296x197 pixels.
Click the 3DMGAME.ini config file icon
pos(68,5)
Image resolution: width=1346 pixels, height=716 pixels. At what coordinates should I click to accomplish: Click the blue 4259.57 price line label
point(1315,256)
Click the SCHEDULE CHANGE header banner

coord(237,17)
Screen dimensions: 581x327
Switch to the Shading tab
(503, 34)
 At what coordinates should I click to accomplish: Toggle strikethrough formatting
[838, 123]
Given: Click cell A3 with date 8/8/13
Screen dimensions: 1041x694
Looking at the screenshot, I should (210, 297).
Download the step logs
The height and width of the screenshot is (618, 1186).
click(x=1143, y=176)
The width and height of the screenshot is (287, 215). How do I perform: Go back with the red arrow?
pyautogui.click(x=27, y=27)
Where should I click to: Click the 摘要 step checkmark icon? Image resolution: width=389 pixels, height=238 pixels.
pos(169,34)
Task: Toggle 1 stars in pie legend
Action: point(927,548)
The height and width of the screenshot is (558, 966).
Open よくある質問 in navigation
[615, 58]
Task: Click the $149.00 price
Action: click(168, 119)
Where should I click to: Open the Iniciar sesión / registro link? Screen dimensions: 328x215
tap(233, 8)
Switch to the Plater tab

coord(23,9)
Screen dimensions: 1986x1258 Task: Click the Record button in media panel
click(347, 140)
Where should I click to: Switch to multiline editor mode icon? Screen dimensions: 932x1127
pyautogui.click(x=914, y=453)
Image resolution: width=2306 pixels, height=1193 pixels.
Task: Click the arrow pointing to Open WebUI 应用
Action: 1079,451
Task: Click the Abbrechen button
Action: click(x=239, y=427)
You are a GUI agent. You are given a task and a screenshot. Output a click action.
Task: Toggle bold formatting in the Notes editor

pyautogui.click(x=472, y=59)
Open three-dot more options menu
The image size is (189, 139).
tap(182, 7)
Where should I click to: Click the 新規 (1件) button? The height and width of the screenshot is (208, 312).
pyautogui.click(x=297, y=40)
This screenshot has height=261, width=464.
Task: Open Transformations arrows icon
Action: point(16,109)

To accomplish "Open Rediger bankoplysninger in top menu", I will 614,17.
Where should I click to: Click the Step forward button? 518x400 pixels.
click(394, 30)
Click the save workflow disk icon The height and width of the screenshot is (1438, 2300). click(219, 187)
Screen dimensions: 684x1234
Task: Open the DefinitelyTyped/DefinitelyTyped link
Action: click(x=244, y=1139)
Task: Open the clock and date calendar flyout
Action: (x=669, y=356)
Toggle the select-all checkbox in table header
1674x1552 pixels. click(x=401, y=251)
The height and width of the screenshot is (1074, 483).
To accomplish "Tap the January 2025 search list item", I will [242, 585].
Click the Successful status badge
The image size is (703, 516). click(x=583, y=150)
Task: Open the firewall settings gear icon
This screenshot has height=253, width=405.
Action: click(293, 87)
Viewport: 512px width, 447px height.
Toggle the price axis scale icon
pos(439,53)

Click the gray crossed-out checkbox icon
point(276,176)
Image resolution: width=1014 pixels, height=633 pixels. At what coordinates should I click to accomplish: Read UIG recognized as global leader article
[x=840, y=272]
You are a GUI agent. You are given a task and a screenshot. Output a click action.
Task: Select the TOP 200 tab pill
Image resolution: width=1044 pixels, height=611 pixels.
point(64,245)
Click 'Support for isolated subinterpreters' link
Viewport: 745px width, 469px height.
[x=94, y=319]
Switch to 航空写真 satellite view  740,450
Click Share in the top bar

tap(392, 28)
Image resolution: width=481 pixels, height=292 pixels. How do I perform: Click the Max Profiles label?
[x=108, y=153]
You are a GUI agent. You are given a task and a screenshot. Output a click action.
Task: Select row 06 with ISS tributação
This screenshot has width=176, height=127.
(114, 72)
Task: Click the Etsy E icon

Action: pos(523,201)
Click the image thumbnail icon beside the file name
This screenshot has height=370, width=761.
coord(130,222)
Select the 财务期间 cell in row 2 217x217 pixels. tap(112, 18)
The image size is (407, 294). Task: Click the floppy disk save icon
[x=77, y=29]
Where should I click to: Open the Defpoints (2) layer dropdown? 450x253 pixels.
_ _ _ _ _
Give the rows in the part that opens with the line containing "Screen dimensions: 1986x1258" and closes with the line containing "click(347, 140)" as a two-column CSV with the headers instruction and action. Use one CSV line per row, put each field in quotation marks, and turn any line breaks into spaces.

instruction,action
"Screen dimensions: 1986x1258 Task: Click the Record button in media panel","click(347, 140)"